12  Visualizing Trends

Class Objectives:
  1. Trend of a single variable
  2. Smoothed trends
  3. Trend of multiple groups

Trends are another most common type of plot. They are used to show how a variable changes over time (or any other variable of interest).

We load the same packages as before.

library(tidyverse)
library(tidylog)
library(palmerpenguins)
theme_set(hrbrthemes::theme_ipsum())
1
Set the theme for the plots.

12.1 The Most Simple Case: A Basic Trend Plot

Let’s start with a simple example using the economics dataset from the tidyverse. To simplify the example, we’ll filter the data to include only observations after the year 2000 and further restrict it to January data.

economics |>
    filter(year(date) > 2000) |>
    filter(month(date) == 1) |>
    ggplot(aes(x = date, y = unemploy)) +
    geom_point(color = "white", fill = "#0072B2", shape = 21, size = 2)
1
Filter the data to only include data after the year 2000.
2
Filter the data to only include data for the first month of each year.
filter: removed 402 rows (70%), 172 rows remaining
filter: removed 157 rows (91%), 15 rows remaining

The figure above is not very informative. It is difficult to see the trend. Below are some tweaks that can help.
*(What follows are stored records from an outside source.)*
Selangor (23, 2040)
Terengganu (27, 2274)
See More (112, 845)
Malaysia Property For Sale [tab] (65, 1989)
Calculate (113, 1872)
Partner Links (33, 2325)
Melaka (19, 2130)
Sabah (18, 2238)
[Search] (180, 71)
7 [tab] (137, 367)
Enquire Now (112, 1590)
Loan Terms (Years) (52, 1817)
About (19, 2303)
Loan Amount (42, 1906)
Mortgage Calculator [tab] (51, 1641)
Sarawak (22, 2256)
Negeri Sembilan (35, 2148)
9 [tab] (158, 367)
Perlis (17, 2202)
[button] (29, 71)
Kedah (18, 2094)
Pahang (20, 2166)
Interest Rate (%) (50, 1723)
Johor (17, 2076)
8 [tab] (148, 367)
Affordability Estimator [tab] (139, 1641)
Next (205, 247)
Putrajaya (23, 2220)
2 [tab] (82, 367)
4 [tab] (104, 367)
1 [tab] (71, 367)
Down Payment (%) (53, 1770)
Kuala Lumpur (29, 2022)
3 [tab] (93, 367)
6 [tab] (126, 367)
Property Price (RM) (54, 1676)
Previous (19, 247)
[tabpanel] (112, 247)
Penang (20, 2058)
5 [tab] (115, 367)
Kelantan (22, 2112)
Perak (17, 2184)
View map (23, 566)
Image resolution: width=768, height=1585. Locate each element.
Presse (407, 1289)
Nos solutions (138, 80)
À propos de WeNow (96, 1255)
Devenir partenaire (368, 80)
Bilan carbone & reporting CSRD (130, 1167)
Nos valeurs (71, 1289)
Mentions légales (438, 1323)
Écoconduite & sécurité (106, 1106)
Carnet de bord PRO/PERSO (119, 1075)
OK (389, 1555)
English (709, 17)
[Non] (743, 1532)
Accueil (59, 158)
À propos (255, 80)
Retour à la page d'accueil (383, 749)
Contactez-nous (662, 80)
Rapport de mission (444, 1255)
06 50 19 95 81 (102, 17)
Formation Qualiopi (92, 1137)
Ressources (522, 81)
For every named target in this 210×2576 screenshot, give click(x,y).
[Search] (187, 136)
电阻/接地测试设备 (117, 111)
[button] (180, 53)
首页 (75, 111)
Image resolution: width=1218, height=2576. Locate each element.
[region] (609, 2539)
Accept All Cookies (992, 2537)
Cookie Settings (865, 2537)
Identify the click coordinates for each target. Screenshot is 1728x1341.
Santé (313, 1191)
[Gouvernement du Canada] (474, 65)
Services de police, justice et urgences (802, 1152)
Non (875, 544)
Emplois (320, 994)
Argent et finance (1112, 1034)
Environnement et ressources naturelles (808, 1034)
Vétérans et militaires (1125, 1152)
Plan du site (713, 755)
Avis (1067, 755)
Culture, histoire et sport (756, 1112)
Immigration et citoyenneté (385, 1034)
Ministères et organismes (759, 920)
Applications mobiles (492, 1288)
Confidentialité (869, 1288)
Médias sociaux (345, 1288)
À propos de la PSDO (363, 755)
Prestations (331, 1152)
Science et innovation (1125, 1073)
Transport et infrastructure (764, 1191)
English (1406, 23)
Connect the dots with a line to reveal the trend. This is easy to do with geom_line().

economics |>
    filter(year(date) > 2000) |>
    filter(month(date) == 1) |>
    ggplot(aes(x = date, y = unemploy)) +
    geom_line(linewidth = 1, color = "#0072B2") +
    geom_point(color = "white", fill = "#0072B2", shape = 21, size = 4)
filter: removed 402 rows (70%), 172 rows remaining
filter: removed 157 rows (91%), 15 rows remaining

A useful tip is to color the border of the points white, so they stand out better against the line.

Sometimes a smooth curve is easier on the eyes. We can use the geom geom_xspline() from the ggalt package to create a spline to connect all the points.

economics |>
    filter(year(date) > 2000) |>    
    filter(month(date) == 1) |>
    ggplot(aes(x = date, y = unemploy)) +
    ggalt::geom_xspline(color = "#0072B2") +
    geom_point(color = "white", fill = "#0072B2", shape = 21, size = 4)

An area plot is a great way to show the trend of a variable over time. It is a line plot with a shaded area under the line. We can use geom_area() to create an area plot.

economics |>
    filter(year(date) > 2000) |>
    filter(month(date) == 1) |>
    ggplot(aes(x = date, y = unemploy)) +
    geom_line(linewidth = 1, color = "#0072B2") +
    geom_point(color = "white", fill = "#0072B2", shape = 21, size = 4) +
    geom_area(fill = "#0072B2", alpha = 0.2)
filter: removed 402 rows (70%), 172 rows remaining
filter: removed 157 rows (91%), 15 rows remaining

12.2 Dealing with Many Points

When there are many data points, plotting each one might make your graph look like a plate of spaghetti—delicious, but messy!

economics |>
    filter(year(date) > 2000) |>    
    ggplot(aes(x = date, y = unemploy)) +
    geom_line(color = "#0072B2") +
    geom_point(color = "white", fill = "#0072B2", shape = 21, size = 3)

In these cases, smoothing the data can help you see the overall trend more clearly. Below are some alternatives to consider.

12.2.1 Moving average

A moving average smooths out short-term fluctuations, giving you a clearer view of the long-term trend. It’s like averaging your favorite TV show ratings over several episodes rather than judging based on one controversial finale.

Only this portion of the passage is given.